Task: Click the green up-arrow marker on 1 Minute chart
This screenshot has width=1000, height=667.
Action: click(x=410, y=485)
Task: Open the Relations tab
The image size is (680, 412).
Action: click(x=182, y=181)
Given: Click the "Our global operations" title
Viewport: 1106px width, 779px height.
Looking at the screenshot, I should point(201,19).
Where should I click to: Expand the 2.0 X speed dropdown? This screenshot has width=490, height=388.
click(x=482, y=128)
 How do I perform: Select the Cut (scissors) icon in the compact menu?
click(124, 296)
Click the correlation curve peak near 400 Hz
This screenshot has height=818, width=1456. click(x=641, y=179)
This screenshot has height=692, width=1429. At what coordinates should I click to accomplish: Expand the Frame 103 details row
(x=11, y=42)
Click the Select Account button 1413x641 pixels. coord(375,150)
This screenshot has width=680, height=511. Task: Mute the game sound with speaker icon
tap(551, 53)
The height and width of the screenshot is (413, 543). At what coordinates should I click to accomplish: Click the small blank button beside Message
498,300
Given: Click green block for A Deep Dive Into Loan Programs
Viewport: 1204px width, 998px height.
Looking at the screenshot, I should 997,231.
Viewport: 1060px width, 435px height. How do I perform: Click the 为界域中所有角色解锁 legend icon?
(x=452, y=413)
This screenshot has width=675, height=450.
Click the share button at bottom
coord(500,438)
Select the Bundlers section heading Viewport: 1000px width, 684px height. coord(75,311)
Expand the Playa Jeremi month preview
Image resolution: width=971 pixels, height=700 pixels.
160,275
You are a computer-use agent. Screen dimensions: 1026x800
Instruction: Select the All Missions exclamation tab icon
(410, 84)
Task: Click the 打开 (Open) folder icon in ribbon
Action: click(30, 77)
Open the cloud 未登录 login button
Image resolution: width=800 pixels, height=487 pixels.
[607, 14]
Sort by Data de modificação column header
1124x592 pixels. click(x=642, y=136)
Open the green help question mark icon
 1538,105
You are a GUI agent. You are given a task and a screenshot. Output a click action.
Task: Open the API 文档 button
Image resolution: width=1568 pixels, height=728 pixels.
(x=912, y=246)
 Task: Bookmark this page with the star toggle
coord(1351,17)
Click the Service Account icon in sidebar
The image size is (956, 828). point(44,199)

> _The task_
All lines from the one that contains "Click the share button at bottom" through the end of the listing above should be copied exactly, with nothing else.

> _Result_
Click the share button at bottom
coord(500,438)
Select the Bundlers section heading Viewport: 1000px width, 684px height. coord(75,311)
Expand the Playa Jeremi month preview
Image resolution: width=971 pixels, height=700 pixels.
160,275
You are a computer-use agent. Screen dimensions: 1026x800
Instruction: Select the All Missions exclamation tab icon
(410, 84)
Task: Click the 打开 (Open) folder icon in ribbon
Action: click(30, 77)
Open the cloud 未登录 login button
Image resolution: width=800 pixels, height=487 pixels.
[607, 14]
Sort by Data de modificação column header
1124x592 pixels. click(x=642, y=136)
Open the green help question mark icon
 1538,105
You are a GUI agent. You are given a task and a screenshot. Output a click action.
Task: Open the API 文档 button
Image resolution: width=1568 pixels, height=728 pixels.
(x=912, y=246)
 Task: Bookmark this page with the star toggle
coord(1351,17)
Click the Service Account icon in sidebar
The image size is (956, 828). point(44,199)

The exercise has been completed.